Em regiões isoladas, onde prevalecem práticas de trocas e inexiste distinção entre trabalho manual e intelectual, a ‘arquitetura vernacular’, reconhecida e valorizada por setores da academia, vai se transmudar na ‘autoconstrução’ das favelas, mocambos, palafitas, barriadas e vilas, onde vivem os pobres urbanos das grandes cidades, periféricas ao sistema mundial, identificadas e desconsideradas por alguns outros campos do saber acadêmico. Entretanto, a expansão territorial, própria da inescapável demanda por acumulação do sistema capitalista (Harvey, 2005), por longo tempo ausente das regiões onde se originaram e se consolidaram as práticas vernaculares arquitetônicas, vem impactando e transformando as relações sociais que sustentam estas práticas (Gonçalves, 2002; Little, 2002-2003; A. Almeida, 2008; Velho, 2009). Se outrora eram virtuosas, hoje tais práticas estão mais próximas das inseguranças e precariedades próprias da ‘autoconstrução’, pois, sendo “muito dinâmico e inevitavelmente expansível”, o capitalismo “cria uma força permanentemente revolucionária, que, incessante e constantemente, reforma o mundo em que vivemos” (Harvey, 2005, p. 43).

No Brasil, foram os programas nacionais de desenvolvimento capitalista, iniciados na década de 1930, que constituíram a “força permanentemente revolucionária” para “reforma do mundo”, ganhando impulso com a construção de Brasília e a ocupação do Centro-Oeste nas décadas de 1950-1960, daí se expandindo para a Amazônia entre 1970 e 1980 (Arcangeli, 1987; Aguiar, 2015), provocando a “urbanização acelerada” do Maranhão (Burnett et al., 2016). Essa ação combinada vem resultando em ameaças e conflitos por desterritorialização de povos originários e comunidades tradicionais do estado (CPT, 2019, 2020), comprometendo suas formas de reprodução social e reforçando correntes migratórias de centenas de famílias camponesas para as periferias urbanas (Lima, 2008; Schmink & Cordeiro, 2008).
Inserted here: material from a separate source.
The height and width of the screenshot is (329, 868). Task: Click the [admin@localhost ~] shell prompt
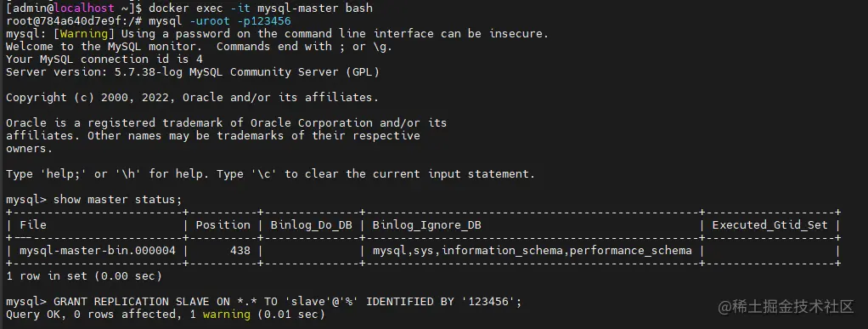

A insegurança fundiária e as dificuldades de acesso aos recursos naturais são situações que comprometem os processos construtivos tradicionais, obrigando a se recorrer a alternativas possíveis, principalmente nos centros urbanos, onde o saber é reinventado naquilo que já foi entendido como “vernacular metropolitano” (Kapp & Baltazar, 2012, p. 254). É nesse contexto, de retorno das assessorias técnicas, que a “ida a campo” para encontros de classes sociais em torno dos espaços de vida dos despossuídos irá contrapor diferentes visões e valores sobre viver e morar, mas principalmente de trabalhar e construir (Ferro, 2006). Entre as necessidades dos ‘beneficiários’ e o saber de especialistas-técnicos, a iminente relação alerta para a assimetria em favor do saber acadêmico e profissional (Kapp, 2003), reforçado pela fragilidade social das camadas populares brasileiras (J. Santos, 2009). Por outro lado, dada a impossibilidade de resolução da questão habitacional pelo sistema capitalista (Engels, 1974; Bolaffi, 1982; Villaça, 1986) via programas estatais ou melhorias habitacionais, deve-se entender a Lei nº 11.888 apenas como uma ‘janela de oportunidades’ de trabalho para os arquitetos, mas também com premissas eleitorais que condicionam o apoio do poder local (Burnett, 2020).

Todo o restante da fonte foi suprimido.